• **THE REQUEST**: Please locate each line in the rows below that contains the word "Select", and copy those lines.

• **PROVIDED DATA**:

┏━━

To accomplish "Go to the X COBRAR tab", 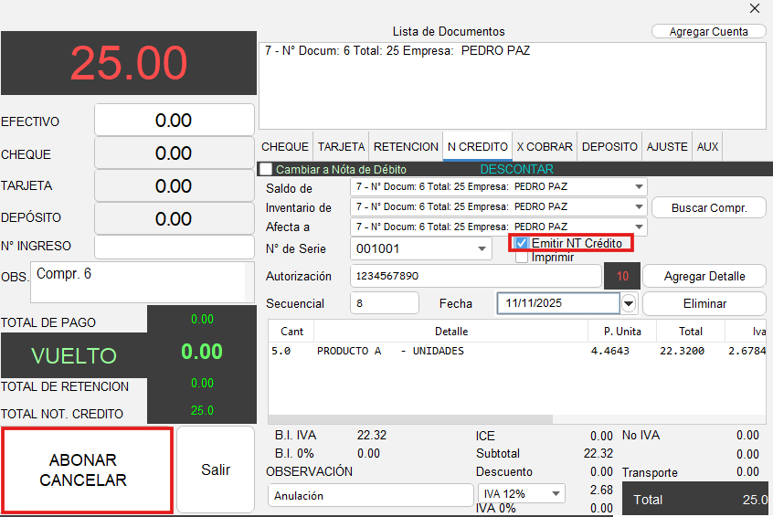I will pyautogui.click(x=544, y=146).
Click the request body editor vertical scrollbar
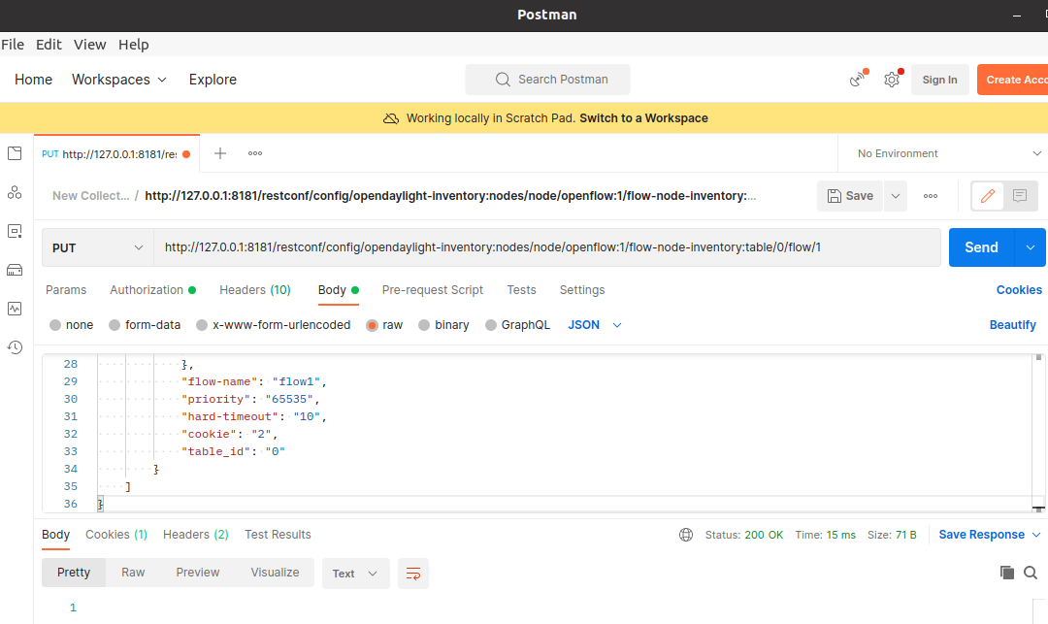The width and height of the screenshot is (1048, 624). (1038, 427)
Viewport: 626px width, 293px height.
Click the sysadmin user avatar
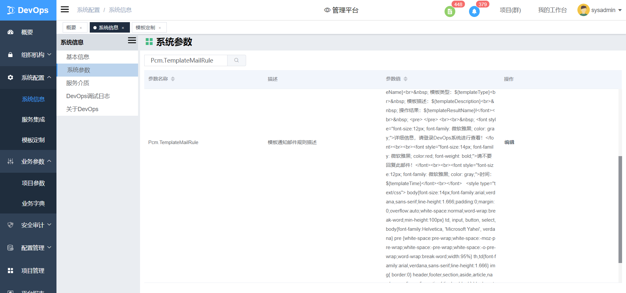pos(583,10)
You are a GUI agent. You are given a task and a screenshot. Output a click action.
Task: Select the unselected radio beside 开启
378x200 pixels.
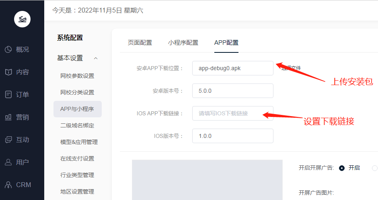point(375,168)
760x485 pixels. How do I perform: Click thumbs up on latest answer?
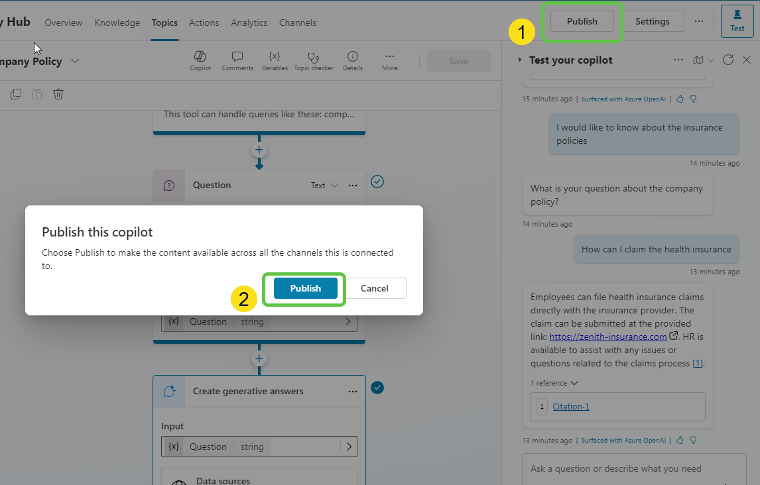(680, 440)
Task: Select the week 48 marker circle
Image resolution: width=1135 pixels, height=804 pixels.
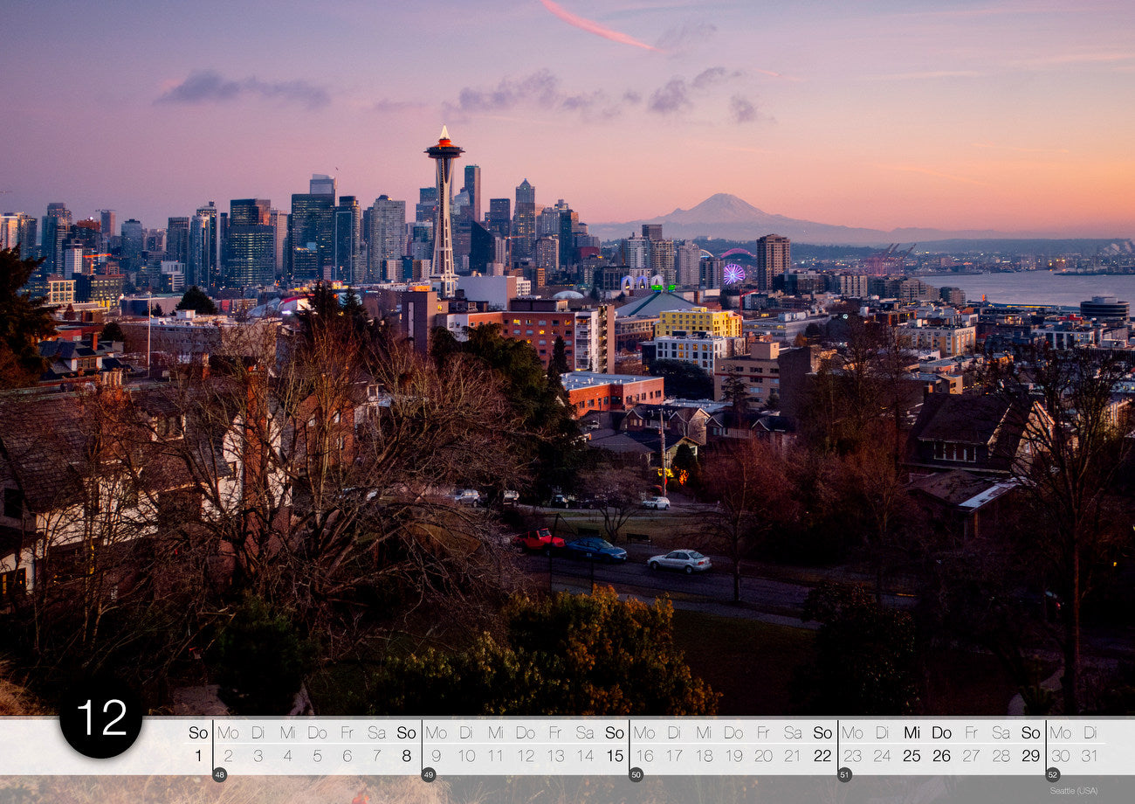Action: [219, 774]
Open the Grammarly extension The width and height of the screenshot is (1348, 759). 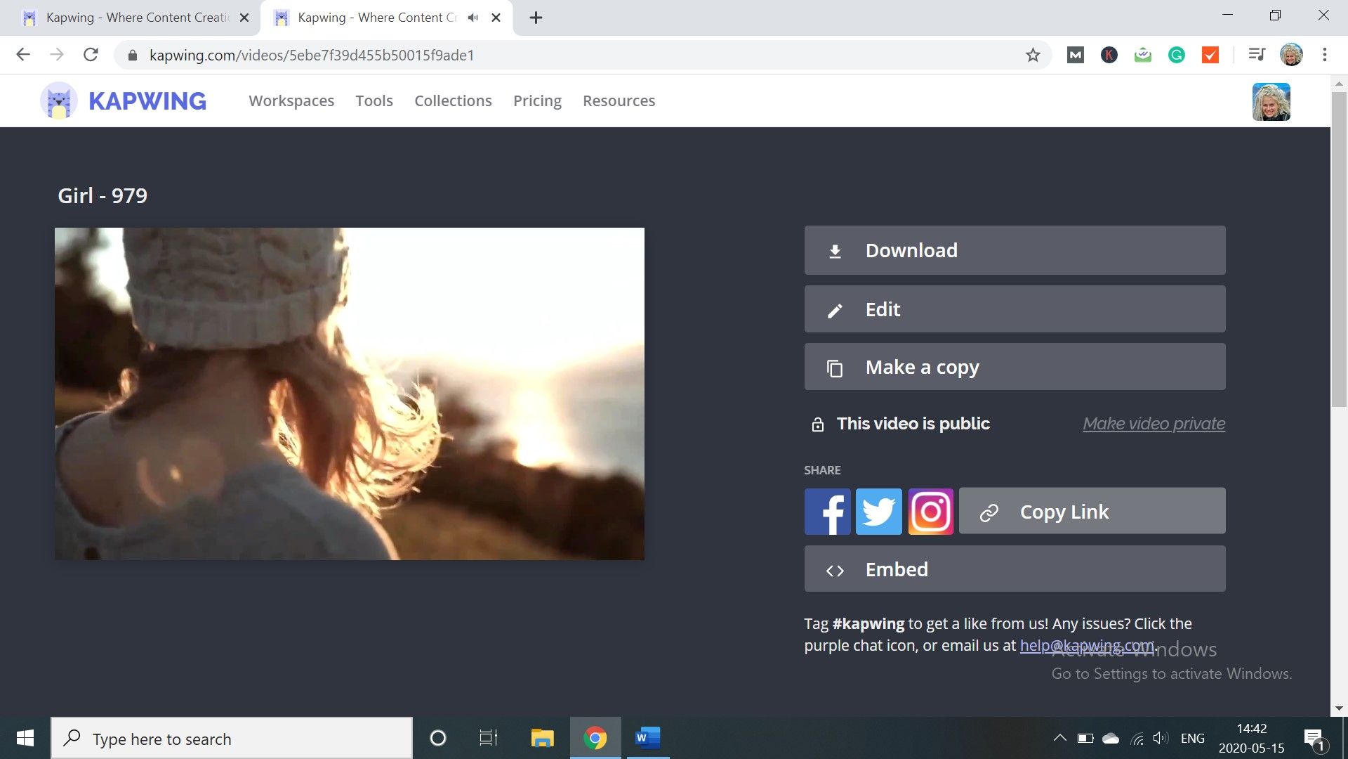click(1176, 54)
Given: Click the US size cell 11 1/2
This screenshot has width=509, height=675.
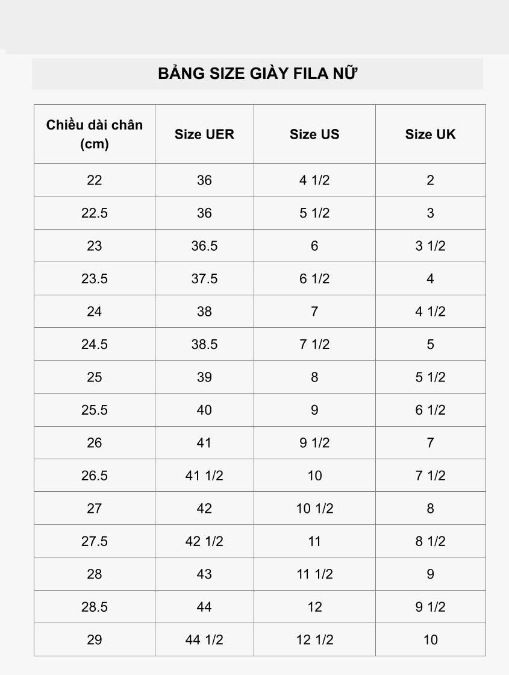Looking at the screenshot, I should pyautogui.click(x=314, y=574).
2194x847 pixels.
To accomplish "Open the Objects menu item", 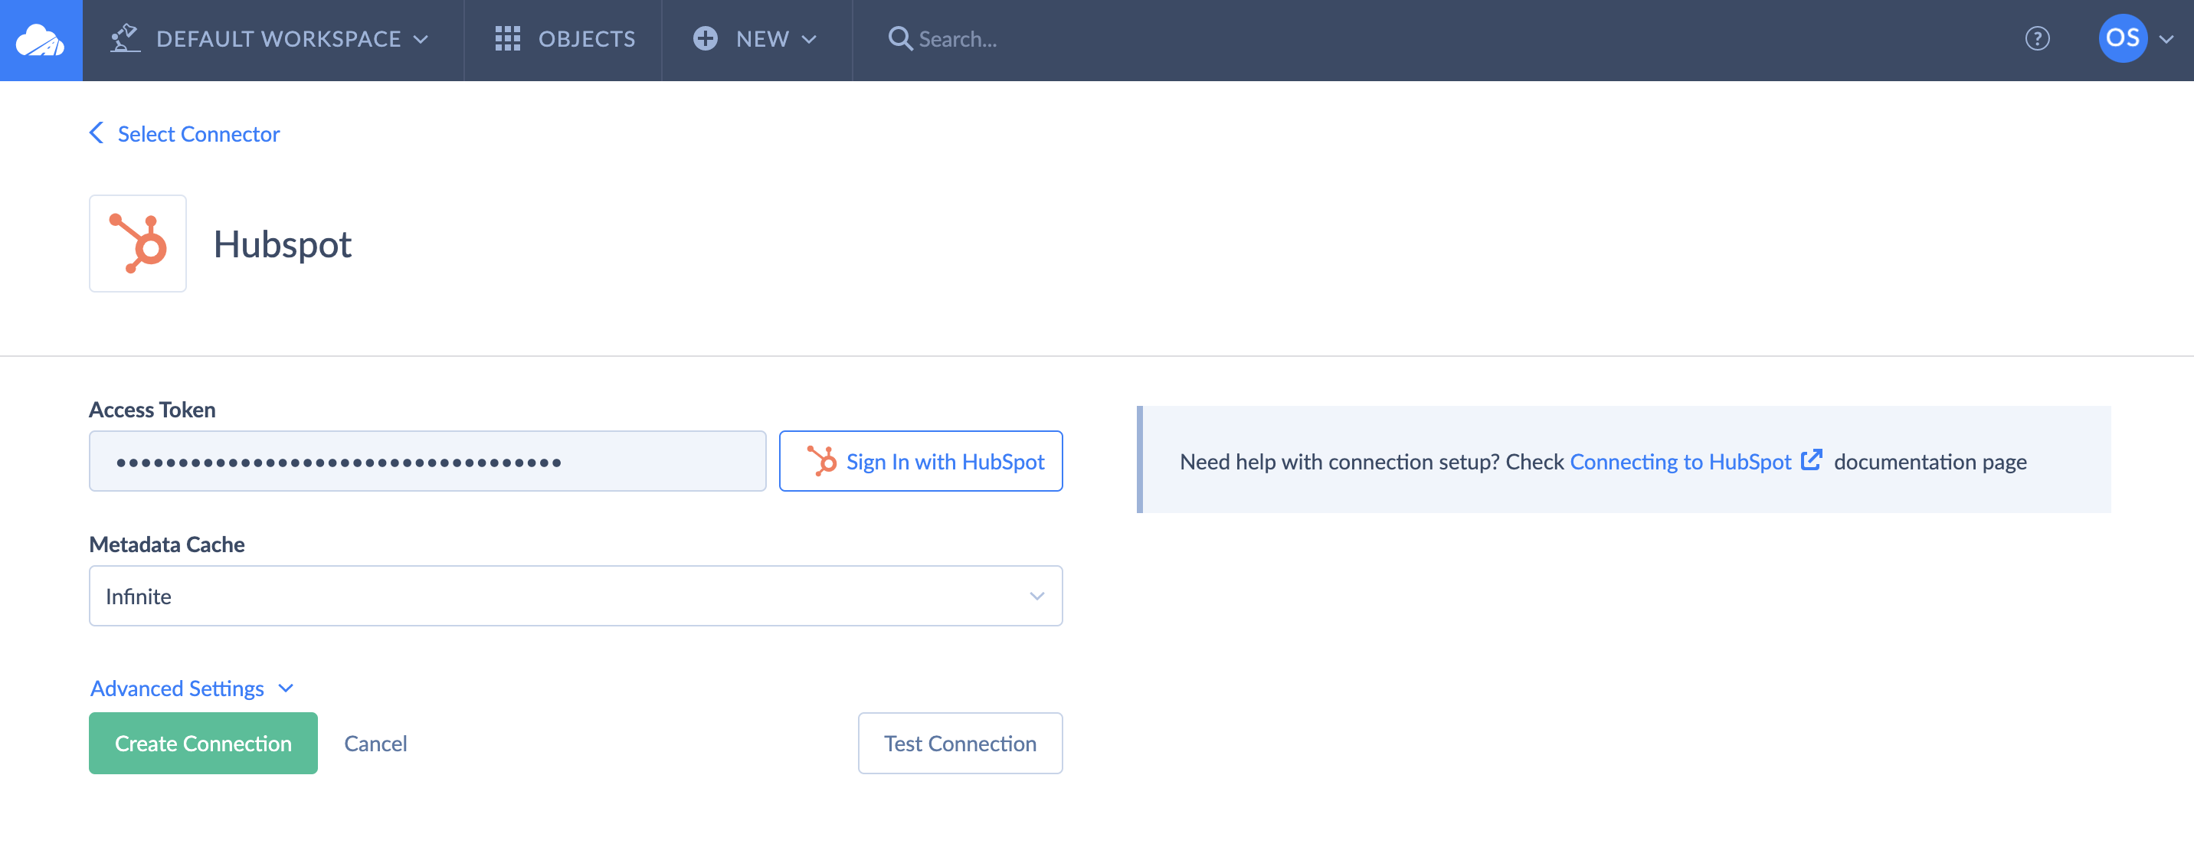I will [586, 38].

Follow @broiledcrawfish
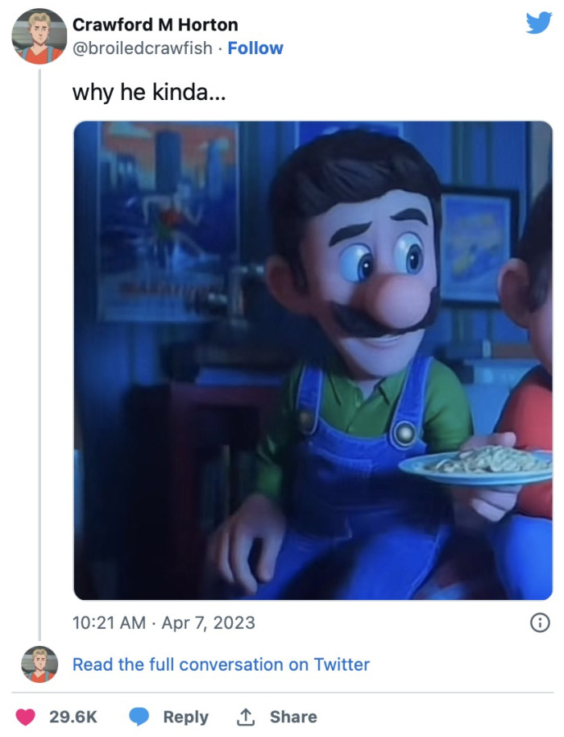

┗━━

• **REPLY TO THE EXERCISE**:
Task: Select the unselected radio beside 开启
Task: Select the week 48 marker circle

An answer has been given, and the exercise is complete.